* INSTRUCTIONS FOR THE TASK *
Through the last line of the entries, please copy every line exactly, starting with the one that contains "Click the ROG".
━━━━━ THE INPUT
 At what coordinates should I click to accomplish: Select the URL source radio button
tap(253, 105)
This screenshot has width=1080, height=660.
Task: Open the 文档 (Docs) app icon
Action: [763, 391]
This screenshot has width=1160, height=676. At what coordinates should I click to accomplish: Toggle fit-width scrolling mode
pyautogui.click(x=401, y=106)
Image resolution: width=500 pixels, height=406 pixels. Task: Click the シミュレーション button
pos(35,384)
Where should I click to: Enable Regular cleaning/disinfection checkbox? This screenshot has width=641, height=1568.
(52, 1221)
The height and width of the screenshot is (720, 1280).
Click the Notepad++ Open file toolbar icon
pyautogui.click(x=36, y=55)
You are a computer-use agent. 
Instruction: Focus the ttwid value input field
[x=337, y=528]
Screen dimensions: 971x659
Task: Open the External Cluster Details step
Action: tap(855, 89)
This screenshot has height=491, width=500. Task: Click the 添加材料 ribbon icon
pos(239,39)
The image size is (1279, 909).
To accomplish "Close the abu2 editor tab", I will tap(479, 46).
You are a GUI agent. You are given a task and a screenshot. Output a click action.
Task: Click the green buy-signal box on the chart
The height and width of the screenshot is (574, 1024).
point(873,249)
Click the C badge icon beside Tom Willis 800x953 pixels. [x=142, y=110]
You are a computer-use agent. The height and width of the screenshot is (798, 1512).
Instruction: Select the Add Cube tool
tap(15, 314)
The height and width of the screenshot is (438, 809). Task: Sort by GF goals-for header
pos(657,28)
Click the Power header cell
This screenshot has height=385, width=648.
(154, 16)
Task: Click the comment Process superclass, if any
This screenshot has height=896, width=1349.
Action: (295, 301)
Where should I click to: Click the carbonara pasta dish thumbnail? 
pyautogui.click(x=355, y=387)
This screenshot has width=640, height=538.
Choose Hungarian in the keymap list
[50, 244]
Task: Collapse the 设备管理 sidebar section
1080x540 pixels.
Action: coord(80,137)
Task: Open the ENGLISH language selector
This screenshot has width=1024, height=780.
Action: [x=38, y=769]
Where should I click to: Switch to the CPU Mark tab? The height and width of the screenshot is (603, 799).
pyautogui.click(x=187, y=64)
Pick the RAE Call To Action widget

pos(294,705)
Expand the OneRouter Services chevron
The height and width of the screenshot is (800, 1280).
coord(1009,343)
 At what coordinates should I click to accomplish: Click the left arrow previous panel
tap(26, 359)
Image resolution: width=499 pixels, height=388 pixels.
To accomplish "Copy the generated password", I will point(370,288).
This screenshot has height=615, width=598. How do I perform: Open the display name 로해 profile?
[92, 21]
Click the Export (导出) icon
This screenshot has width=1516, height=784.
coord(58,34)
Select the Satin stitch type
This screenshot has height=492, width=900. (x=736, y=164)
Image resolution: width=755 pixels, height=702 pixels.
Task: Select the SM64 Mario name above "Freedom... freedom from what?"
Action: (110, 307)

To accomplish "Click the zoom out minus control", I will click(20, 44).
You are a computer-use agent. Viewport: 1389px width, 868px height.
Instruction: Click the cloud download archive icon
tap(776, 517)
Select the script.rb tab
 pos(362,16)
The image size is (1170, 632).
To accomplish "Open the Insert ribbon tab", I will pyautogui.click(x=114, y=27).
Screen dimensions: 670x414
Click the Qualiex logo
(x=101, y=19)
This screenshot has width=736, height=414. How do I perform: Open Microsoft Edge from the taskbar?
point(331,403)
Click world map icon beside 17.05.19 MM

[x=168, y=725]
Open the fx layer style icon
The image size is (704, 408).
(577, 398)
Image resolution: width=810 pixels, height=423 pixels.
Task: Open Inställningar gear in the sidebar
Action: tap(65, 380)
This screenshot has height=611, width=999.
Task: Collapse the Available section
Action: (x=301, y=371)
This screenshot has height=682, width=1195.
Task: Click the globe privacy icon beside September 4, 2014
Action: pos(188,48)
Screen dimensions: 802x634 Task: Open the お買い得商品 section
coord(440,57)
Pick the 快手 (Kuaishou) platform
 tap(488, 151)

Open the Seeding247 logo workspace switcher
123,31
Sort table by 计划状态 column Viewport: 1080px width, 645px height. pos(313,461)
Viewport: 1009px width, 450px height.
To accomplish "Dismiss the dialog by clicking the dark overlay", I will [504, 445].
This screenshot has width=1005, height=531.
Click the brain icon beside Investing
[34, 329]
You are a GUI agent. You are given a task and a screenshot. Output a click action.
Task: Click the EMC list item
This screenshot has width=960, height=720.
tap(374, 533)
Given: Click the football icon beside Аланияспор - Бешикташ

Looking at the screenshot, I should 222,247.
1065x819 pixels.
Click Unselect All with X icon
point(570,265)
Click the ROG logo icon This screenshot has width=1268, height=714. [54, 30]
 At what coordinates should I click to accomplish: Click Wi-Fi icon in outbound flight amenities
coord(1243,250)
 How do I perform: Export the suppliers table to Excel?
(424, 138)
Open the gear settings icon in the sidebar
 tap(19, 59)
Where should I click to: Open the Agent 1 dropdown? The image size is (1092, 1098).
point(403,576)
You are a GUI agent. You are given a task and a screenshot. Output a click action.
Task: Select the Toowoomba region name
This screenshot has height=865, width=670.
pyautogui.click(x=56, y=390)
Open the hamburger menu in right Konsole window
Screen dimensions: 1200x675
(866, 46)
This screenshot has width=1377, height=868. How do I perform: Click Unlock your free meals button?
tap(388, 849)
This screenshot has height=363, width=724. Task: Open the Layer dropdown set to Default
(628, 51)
━━━━━━━━━━
* RESPONSE BOX *
Click the ROG logo icon This screenshot has width=1268, height=714. [54, 30]
 At what coordinates should I click to accomplish: Click Wi-Fi icon in outbound flight amenities
coord(1243,250)
 How do I perform: Export the suppliers table to Excel?
(424, 138)
Open the gear settings icon in the sidebar
 tap(19, 59)
Where should I click to: Open the Agent 1 dropdown? The image size is (1092, 1098).
point(403,576)
You are a GUI agent. You are given a task and a screenshot. Output a click action.
Task: Select the Toowoomba region name
This screenshot has height=865, width=670.
pyautogui.click(x=56, y=390)
Open the hamburger menu in right Konsole window
Screen dimensions: 1200x675
(866, 46)
This screenshot has width=1377, height=868. How do I perform: Click Unlock your free meals button?
tap(388, 849)
This screenshot has height=363, width=724. Task: Open the Layer dropdown set to Default
(628, 51)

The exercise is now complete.